### Provided material ###

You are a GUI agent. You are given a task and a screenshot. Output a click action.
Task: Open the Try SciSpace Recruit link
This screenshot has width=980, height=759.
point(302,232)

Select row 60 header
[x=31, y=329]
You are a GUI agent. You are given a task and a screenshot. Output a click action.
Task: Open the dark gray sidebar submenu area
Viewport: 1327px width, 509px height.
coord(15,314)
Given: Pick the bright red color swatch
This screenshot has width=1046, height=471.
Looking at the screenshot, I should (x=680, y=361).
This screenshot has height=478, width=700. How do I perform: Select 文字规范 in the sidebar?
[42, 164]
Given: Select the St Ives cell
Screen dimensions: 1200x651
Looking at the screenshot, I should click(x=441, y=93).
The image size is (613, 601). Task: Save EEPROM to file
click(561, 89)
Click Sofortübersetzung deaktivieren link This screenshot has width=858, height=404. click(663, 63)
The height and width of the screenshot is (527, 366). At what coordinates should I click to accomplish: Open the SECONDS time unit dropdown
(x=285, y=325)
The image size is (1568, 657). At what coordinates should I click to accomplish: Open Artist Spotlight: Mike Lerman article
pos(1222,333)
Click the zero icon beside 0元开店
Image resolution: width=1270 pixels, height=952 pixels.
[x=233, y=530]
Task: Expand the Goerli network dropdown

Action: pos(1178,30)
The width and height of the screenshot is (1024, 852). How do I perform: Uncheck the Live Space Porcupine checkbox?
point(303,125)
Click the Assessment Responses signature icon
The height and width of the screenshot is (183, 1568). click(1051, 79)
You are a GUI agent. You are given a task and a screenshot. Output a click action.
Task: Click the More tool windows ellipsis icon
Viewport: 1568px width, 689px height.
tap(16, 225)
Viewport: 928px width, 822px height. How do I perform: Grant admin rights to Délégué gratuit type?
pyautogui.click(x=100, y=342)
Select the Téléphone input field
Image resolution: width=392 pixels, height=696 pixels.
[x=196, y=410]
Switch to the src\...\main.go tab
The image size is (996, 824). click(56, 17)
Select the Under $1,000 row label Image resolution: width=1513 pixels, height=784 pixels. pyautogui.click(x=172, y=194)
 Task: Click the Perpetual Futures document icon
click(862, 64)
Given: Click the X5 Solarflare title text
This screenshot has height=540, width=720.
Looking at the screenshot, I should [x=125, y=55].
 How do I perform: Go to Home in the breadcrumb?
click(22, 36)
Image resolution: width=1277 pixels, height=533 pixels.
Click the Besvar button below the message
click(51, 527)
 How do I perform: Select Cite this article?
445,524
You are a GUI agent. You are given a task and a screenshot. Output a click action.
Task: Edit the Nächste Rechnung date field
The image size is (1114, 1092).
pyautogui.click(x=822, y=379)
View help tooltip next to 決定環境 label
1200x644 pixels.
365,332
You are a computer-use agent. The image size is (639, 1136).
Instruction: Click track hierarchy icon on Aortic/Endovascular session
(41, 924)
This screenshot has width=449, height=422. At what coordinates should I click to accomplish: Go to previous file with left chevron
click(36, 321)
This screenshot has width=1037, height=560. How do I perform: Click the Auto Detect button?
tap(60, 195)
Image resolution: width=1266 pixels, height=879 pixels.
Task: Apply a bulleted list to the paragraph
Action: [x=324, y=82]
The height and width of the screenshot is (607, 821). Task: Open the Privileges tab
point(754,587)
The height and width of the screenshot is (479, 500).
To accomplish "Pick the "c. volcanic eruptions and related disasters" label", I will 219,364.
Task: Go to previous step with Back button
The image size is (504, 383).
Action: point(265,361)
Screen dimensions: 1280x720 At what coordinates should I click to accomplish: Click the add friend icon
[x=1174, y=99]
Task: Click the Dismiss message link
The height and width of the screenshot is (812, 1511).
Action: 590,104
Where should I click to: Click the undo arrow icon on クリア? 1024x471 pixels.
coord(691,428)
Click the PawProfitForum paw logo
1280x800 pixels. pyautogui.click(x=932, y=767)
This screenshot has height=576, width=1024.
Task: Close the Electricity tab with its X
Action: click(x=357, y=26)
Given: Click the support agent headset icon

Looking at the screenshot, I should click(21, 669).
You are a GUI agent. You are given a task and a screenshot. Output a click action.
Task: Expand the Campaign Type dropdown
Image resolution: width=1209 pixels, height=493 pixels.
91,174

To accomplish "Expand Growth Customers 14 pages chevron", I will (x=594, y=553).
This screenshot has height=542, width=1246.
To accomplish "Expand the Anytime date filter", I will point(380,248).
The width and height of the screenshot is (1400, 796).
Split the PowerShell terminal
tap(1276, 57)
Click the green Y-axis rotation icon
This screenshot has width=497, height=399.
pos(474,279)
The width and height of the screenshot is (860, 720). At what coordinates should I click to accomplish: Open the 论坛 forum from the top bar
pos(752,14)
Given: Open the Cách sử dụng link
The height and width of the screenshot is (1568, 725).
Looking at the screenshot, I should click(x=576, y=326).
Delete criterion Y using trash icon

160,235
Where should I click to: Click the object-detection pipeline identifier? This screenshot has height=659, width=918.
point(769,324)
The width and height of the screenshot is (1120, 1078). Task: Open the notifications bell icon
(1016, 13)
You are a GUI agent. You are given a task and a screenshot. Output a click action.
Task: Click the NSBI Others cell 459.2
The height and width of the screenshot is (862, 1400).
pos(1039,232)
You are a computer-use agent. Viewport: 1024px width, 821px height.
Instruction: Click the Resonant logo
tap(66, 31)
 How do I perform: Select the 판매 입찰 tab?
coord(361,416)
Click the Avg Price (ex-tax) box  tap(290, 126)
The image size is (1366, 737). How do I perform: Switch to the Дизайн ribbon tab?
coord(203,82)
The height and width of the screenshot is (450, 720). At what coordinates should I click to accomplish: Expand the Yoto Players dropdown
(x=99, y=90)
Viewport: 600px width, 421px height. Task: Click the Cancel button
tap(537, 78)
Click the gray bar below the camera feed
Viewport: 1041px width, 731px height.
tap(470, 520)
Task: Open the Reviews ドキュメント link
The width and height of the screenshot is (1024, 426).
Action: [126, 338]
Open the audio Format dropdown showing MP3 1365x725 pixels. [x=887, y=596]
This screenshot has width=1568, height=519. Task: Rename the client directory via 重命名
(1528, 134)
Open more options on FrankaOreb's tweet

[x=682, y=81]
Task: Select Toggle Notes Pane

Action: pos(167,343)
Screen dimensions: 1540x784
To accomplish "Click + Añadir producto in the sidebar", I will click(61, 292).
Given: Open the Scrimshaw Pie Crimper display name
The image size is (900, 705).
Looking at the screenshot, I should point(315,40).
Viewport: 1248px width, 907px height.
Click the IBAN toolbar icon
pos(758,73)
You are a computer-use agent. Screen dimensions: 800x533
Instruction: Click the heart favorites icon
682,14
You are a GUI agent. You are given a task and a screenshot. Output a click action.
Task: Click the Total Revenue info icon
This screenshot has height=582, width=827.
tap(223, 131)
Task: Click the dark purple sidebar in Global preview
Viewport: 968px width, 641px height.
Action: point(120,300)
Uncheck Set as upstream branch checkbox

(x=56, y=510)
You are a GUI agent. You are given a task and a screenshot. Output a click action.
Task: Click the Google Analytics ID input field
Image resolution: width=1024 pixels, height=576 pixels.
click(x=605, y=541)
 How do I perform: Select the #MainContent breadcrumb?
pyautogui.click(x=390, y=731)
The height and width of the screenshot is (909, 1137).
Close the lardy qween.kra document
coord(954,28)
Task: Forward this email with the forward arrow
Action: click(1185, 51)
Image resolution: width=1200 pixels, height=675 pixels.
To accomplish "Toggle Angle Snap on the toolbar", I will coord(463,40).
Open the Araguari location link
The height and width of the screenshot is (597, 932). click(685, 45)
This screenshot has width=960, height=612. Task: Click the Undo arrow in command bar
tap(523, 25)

###

* **Exercise**: Starting at the line that has "You are a computer-use agent. Viewport: 1024px" and ending at the line that has "Image resolution: width=1200", please write out the lines above exactly, leaving out all others.

* **Reply**:
You are a computer-use agent. Viewport: 1024px width, 821px height.
Instruction: Click the Resonant logo
tap(66, 31)
 How do I perform: Select the 판매 입찰 tab?
coord(361,416)
Click the Avg Price (ex-tax) box  tap(290, 126)
The image size is (1366, 737). How do I perform: Switch to the Дизайн ribbon tab?
coord(203,82)
The height and width of the screenshot is (450, 720). At what coordinates should I click to accomplish: Expand the Yoto Players dropdown
(x=99, y=90)
Viewport: 600px width, 421px height. Task: Click the Cancel button
tap(537, 78)
Click the gray bar below the camera feed
Viewport: 1041px width, 731px height.
tap(470, 520)
Task: Open the Reviews ドキュメント link
The width and height of the screenshot is (1024, 426).
Action: [126, 338]
Open the audio Format dropdown showing MP3 1365x725 pixels. [x=887, y=596]
This screenshot has width=1568, height=519. Task: Rename the client directory via 重命名
(1528, 134)
Open more options on FrankaOreb's tweet

[x=682, y=81]
Task: Select Toggle Notes Pane

Action: pos(167,343)
Screen dimensions: 1540x784
To accomplish "Click + Añadir producto in the sidebar", I will click(61, 292).
Given: Open the Scrimshaw Pie Crimper display name
The image size is (900, 705).
Looking at the screenshot, I should point(315,40).
Viewport: 1248px width, 907px height.
Click the IBAN toolbar icon
pos(758,73)
You are a computer-use agent. Screen dimensions: 800x533
Instruction: Click the heart favorites icon
682,14
You are a GUI agent. You are given a task and a screenshot. Output a click action.
Task: Click the Total Revenue info icon
This screenshot has height=582, width=827.
tap(223, 131)
Task: Click the dark purple sidebar in Global preview
Viewport: 968px width, 641px height.
Action: point(120,300)
Uncheck Set as upstream branch checkbox

(x=56, y=510)
You are a GUI agent. You are given a task and a screenshot. Output a click action.
Task: Click the Google Analytics ID input field
Image resolution: width=1024 pixels, height=576 pixels.
click(x=605, y=541)
 How do I perform: Select the #MainContent breadcrumb?
pyautogui.click(x=390, y=731)
The height and width of the screenshot is (909, 1137).
Close the lardy qween.kra document
coord(954,28)
Task: Forward this email with the forward arrow
Action: click(1185, 51)
Image resolution: width=1200 pixels, height=675 pixels.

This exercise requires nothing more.